You'll notice that all of my code to date has been very nicely indented
and I have comments in the files that I wrote in advance.
That's a matter of good style, which means
you have sort of pretty looking code that's
just easier to read than if you just wrote everything out onto one line.
But more on those in just a bit.
So let me go ahead and open up one alternative
and not do this one from scratch.
Let me go ahead and open up a file called switch.c,
just to introduce one other idea or one other feature.
Whoops.
OK, accidental but good takeaway.
What did I just do and why is this looking the way it is?
I misclicked.
AUDIENCE: You opened the compiled file.
DAVID MALAN: Yeah, I opened the compiled file, the program, not the source code.
So what I'm looking at is machine code.
And because my browser doesn't know it's machine code, 0's and 1's, it's
kind of misinterpreting the 0's and 1's as though they are ASCII characters.
Recall that ASCII was like capital A is 65, capital B is 66.
The IDE is trying to interpret the 0's and 1's in my programs machine code
as though it's characters.
But it's not actually English or English like syntax.
It's just random 0's and 1's in a sense.
And so that's why we're seeing the crazy characters and colors.
Because it's being misinterpreted as colors or characters
that I didn't myself type.
So no worries.
Ignore the problem and close it.
And then open up instead switch.c.
So this is not a feature that Scratch had but it's just to demonstrate--
and even in C, there's even more ways of implementing the same idea.

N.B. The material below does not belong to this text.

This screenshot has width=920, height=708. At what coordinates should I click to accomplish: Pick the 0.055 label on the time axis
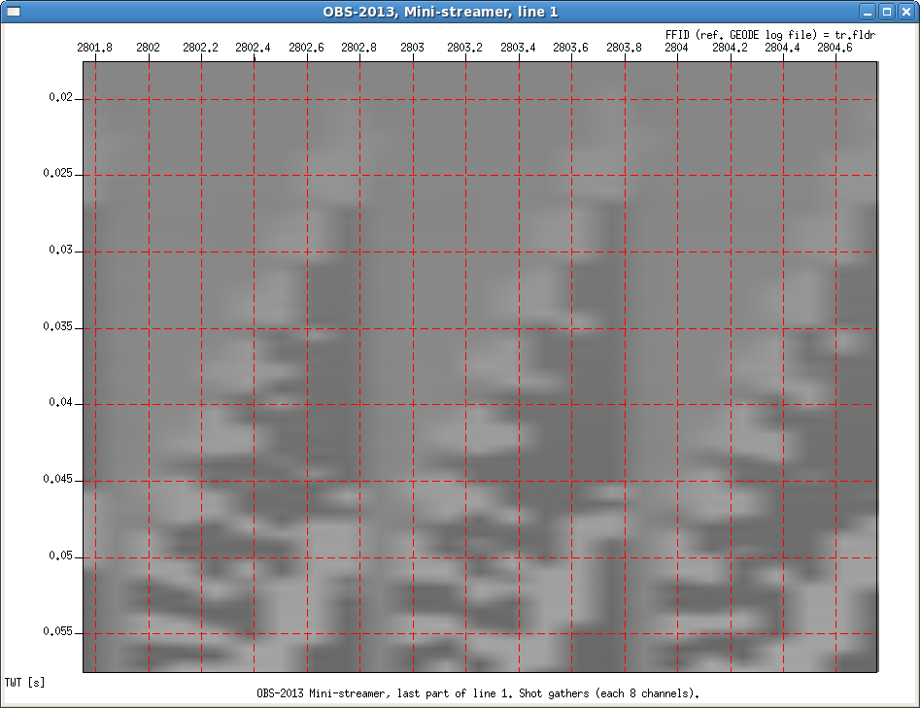click(57, 632)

Let me scroll up ever so slightly.
And you'll see that up toward the top of this file, I have main as before.
I prompt the user for a char.
But this time, I'm not using if's and else's.
Notice I'm using a new keyword that we didn't have in Scratch called switch.

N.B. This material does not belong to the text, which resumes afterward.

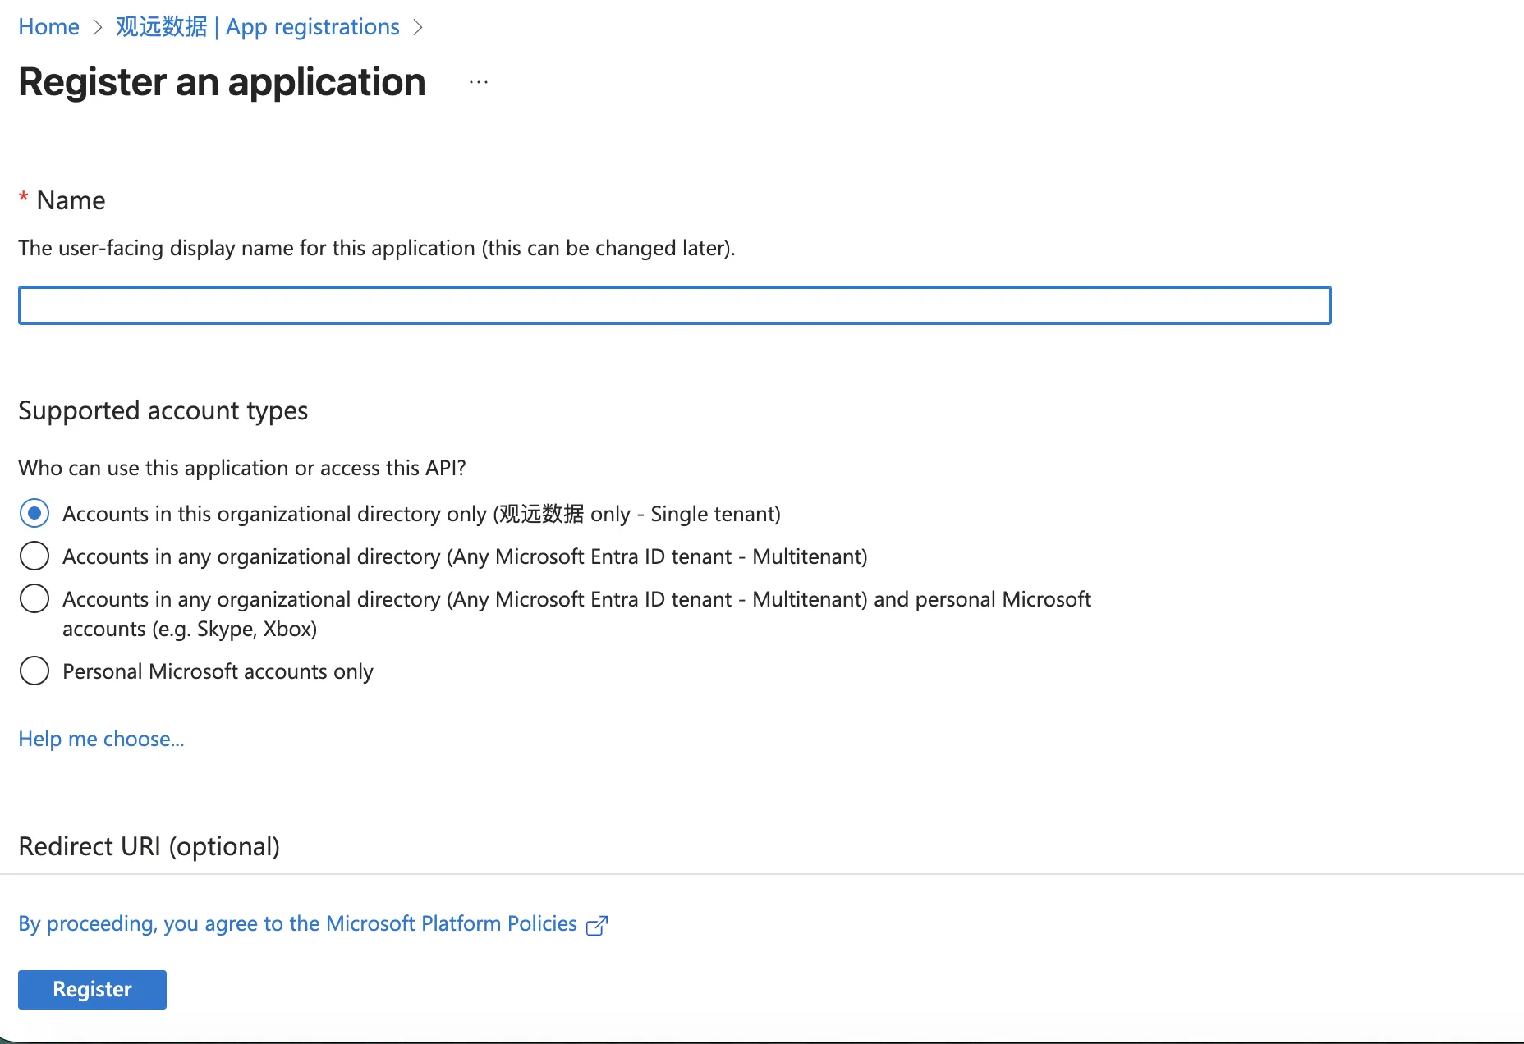
Task: Click the red required asterisk by Name
Action: [x=24, y=199]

It takes between parentheses, a variable that you want to look at
and a variable or value on which you want
to make decisions-- on the basis of which you want to make decisions.
So you have four cases, it seems here, which
are kind of nice in that they kind of say what they are.
What does this program do when run?
Even though we've never actually looked at the switch statement before.